Reactive oxygen species (ROS) such as superoxide anion and hydrogen peroxide are produced highly in
myocarditis. ROS, which not only act as effectors for pathogen killing but also mediate signal transduction in the
stress responsive pathways, are closely related with both innate and adaptive immunity. On the other hand, oxidative
stress overwhelming the capacity of anti-oxidative system generated in severe inflammation has been suggested
to damage tissues and exacerbate inflammation. Oxidative stress worsens the autoimmunological process of
myocarditis, and suppression of the anti-oxidative system and long-lasting oxidative stress could be one of the
pathological mechanisms of cardiac remodeling leading to inflammatory cardiomyopathy. Oxidative stress is considered
to be one of the promising treatment targets of myocarditis.
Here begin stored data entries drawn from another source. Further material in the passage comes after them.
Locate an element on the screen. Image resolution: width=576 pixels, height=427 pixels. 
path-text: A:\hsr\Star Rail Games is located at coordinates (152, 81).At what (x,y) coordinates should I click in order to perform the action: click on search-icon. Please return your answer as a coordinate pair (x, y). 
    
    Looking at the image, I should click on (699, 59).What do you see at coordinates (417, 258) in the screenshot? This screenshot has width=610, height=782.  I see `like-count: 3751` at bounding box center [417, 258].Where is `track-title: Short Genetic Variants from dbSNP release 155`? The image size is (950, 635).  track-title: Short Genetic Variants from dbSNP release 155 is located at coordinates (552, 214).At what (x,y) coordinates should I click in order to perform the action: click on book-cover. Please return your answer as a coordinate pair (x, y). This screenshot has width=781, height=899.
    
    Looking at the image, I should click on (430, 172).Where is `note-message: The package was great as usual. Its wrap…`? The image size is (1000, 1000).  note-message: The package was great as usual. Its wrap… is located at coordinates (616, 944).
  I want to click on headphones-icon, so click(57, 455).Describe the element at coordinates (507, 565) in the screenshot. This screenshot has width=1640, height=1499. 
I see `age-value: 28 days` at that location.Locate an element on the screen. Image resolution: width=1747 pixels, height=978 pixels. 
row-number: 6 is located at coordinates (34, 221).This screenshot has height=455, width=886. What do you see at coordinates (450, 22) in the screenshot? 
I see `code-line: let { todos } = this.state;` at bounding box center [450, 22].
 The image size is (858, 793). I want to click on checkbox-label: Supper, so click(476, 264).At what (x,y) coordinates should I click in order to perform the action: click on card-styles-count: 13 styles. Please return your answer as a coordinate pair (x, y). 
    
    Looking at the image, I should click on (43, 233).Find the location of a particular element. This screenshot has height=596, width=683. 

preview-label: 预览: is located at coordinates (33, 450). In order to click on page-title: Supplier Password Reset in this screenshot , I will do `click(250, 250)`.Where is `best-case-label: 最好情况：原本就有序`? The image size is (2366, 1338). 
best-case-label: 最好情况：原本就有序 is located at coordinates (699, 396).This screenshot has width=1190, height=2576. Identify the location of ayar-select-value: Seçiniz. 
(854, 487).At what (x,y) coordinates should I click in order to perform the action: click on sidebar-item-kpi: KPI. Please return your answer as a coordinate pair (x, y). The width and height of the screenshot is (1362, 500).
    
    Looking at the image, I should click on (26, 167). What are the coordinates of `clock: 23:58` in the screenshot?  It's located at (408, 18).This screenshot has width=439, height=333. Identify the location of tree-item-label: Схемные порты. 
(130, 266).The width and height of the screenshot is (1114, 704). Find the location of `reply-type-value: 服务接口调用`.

Evidences of anti-oxidative treatments in myocarditis have not been fully established. Basic strategies of anti-oxidative treatments include
inhibition of ROS production, activation of anti-oxidative enzymes and elimination of generated free radicals. ROS are produced
by mitochondrial respiratory chain reactions and enzymes including NADPH oxidases, cyclooxygenase, and xanthine oxidase. Other systems
involved in inflammation and stress response, such as NF-κB, Nrf2/Keap1, and neurohumoral factors also influence oxidative stress
in myocarditis. The efficacy of anti-oxidative treatments could also depend on the etiology and the phases of myocarditis. We review in
this article the pathological significance of ROS and oxidative stress, and the potential anti-oxidative treatments in myocarditis.